17. Cucumbers won’t make you wear kinky clothes or go to bed with your boots on.
18. With a cucumber, the toilet seat is always the way you left it.
19. Cucumbers never expect you to have little cucumbers.
20. A cucumber won’t insist the little cukes be raised Catholic, Jewish, or Orthodox Vegetarian.
21. No matter how you slice it, you can have your cuke and eat it too”
Ah… the Spanish can’t count either. Maybe that was part of the problem…. Any of our teachers out there teach maths?
EU demands now a further 6,4 bln to be sucked from the economy, VAT on food shall increase, more severe fiscal extortion attacks on low income earners. Greece is deliberately ‘austeritized’ into a recession so deep that it can trigger a civil war like situation. The spread sheet schizophrenics were hard at work to certify Greece a successful fiscal reduction.
Greece’s sovereign debts are sky rocketing by the forced upon EU protracted default policies. Every month wasted now increases the pain of a future default, which is inevitable, and the same counts for Ireland. ECB tactics is clear, the nearly full burden of debts will be handed to the taxpayer, this is the result of ECB’s purchase of bonds and forced upon bailouts.
oh, and btw. the punchline for the public now is private sector participation, right! So what happens if the private sector refuses to participate, that’s right, Greece would be burdened with the additional debt package, bailout nevertheless, there is absolutely no doubt about it!
A major oil spill continues to threaten the Mediterranean and the European Union as thousands of Greek rioters dump millions of barrels of Virgin Olive Oil into the Aegean Sea!
After bloody rioting and burning of effigies of Nicholas Sarkozy and Poul Thomsen, head of The IMF mission To Greece, the angry mob broke into the country’s warehouses where the only export the country had, Olive Oil, was gleefully rolled down to the docks, spilt open and dumped into the sea.

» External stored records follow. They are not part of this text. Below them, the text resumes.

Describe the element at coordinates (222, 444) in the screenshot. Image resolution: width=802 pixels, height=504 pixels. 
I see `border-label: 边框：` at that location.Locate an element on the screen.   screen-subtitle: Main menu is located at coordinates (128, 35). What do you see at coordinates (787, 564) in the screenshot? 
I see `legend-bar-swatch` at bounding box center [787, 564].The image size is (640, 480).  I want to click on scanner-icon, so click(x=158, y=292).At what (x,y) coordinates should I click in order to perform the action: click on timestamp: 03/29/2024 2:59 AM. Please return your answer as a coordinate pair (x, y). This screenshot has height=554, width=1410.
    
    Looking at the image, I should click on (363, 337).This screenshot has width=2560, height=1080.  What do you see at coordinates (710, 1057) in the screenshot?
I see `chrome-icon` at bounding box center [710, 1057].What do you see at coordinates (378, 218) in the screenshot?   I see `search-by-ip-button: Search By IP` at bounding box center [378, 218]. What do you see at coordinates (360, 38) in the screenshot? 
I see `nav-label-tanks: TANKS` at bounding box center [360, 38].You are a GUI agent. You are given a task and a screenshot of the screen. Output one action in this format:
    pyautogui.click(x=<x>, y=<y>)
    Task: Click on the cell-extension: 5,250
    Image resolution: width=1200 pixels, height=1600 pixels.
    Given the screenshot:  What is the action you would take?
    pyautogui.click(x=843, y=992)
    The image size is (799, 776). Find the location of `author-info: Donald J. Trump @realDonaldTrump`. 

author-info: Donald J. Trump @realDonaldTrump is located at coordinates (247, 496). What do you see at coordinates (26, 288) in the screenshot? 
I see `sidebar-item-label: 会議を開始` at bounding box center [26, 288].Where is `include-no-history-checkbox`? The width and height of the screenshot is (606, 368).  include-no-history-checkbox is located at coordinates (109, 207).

Scenes shown from Google Earth on RTE show that the oil is spreading into the Mediterranean threatening to move towards Spain, Portugal, France and eventually Ireland.
Italy is already affected with olive oil drenched sea weed being washed up on shore. Considering it a free boost to the economy, the Italians rushed to reopen disused factories and have begun exporting it to Health Food stores in China. There are also reports that Spanish horticulturalists are harvesting the seaborne virgin oil and packaging it with cucumbers following their exclusive marketing deal with Ann Summers.
In an emergency EU meeting, France has committed to dropping 2.5M loaves of French Bread into the spill in hopes it can be absorbed, while Portugal vows it will send a fleet of sardine trawlers to the area to scoop, brine, and can as much of the oil coated fish a as possible.
Meanwhile the spot market for Olive Oil has quadrupled now said to be rivaling the price of Gold as the ill fated European Union continues to flounder.